Mill Valley’s Petrone Family Shares Memories of Their Family’s Restaurants for Father’s Day

For over 40 years, Piazza D’Angelo has been the nucleus of downtown Mill Valley’s dining and social scene. Restaurant owners Paolo and Domenico Petrone — who also own and operate Acqua Hotel, Mill Valley Inn and Water’s Edge — have now passed on the torch to their children Felicia and Luigi. The two cousins recently opened Coho in the old Vasco location. The seafood-centric restaurant has immediately made a splash in Marin and is garnering rave reviews for its California coastal cuisine, sophisticated cocktails and modern design. In honor of Father’s Day, we sat down with the proud dads and their kids to learn more about the secret sauce of the family business.

Tell us about how your restaurant journey started over 40 years ago.

Paolo: We came to Mill Valley and didn’t have any money and we were working as waiters. We decided to remodel the restaurant (Piazza D’Angelo) in the ’90s, and we went from eight employees to 80 employees overnight.

Domenico: Now all of a sudden we were a huge business and we had to adapt to that. We had to hire a good chef, a manager and bring in a computer system.

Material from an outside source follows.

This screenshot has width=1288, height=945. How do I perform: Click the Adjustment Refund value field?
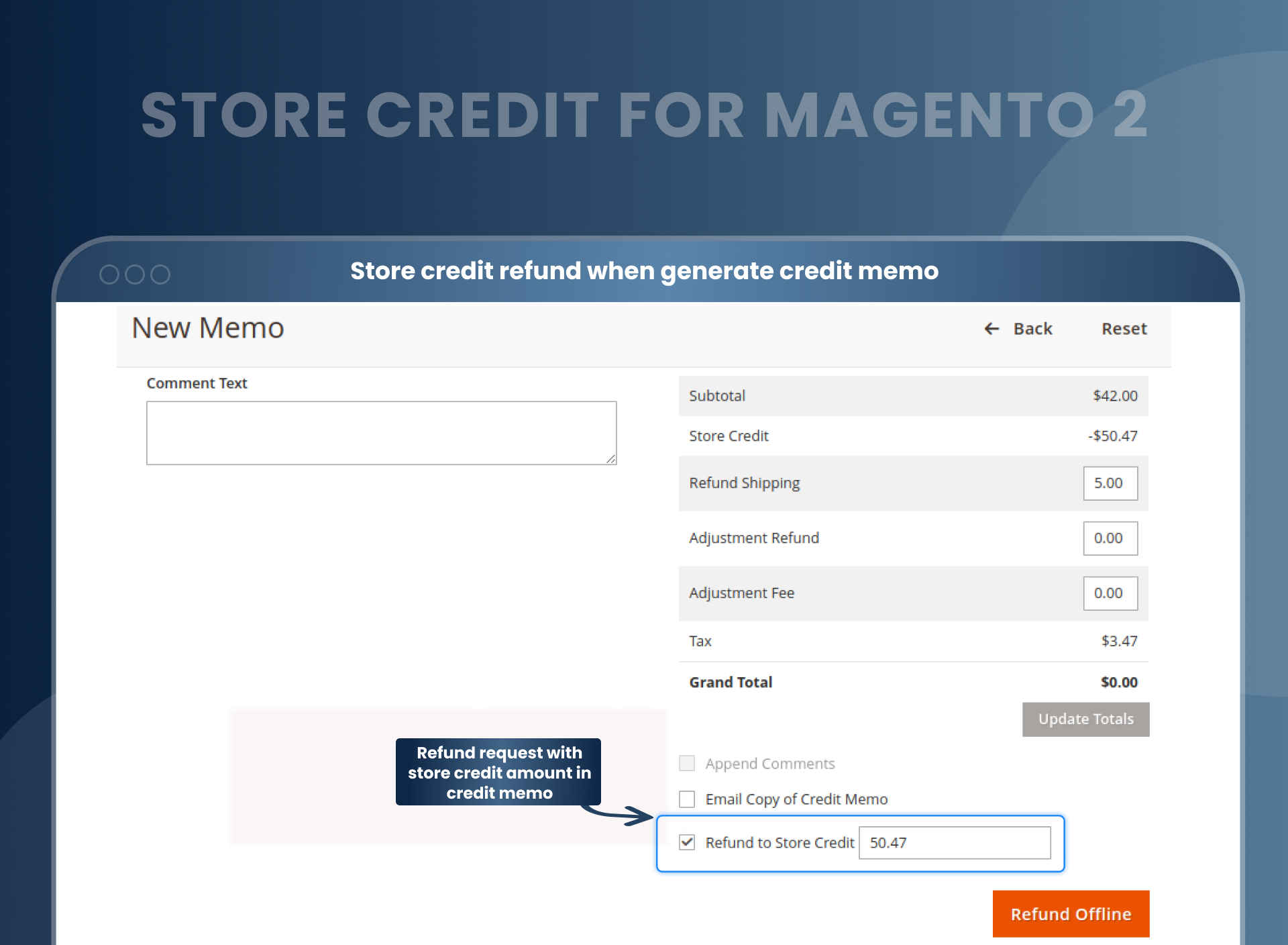1110,538
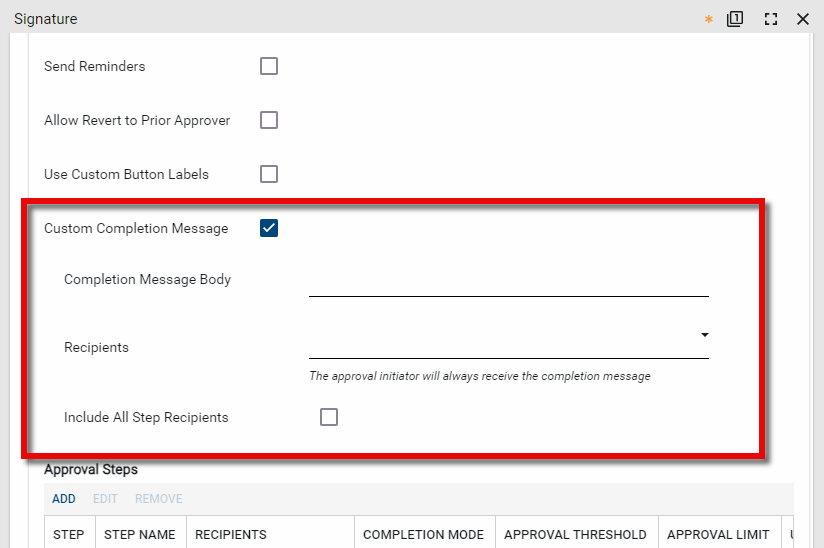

Thankfully, we were able to adapt fast.

What advice did you give your kids before they took over the restaurant? 

Coho Family Picture

Paolo: Make sure you love the restaurant business. It’s a hard business. To own a restaurant, you have to be mentally fit and you have to have a passion for it — you have to sacrifice your family life and so forth. What makes a restaurant successful is to be able to greet the customers at the door, assure them that they’ll have a nice experience and let them feel like they’re coming into their own kitchen and dining room. 

What are the most valuable business lessons you’ve learned from your dads? 

Luigi: Everything I know has been taught by my father and uncle. They were here all the time and our customers noticed that. My biggest take away from them was to treat all our guests like family.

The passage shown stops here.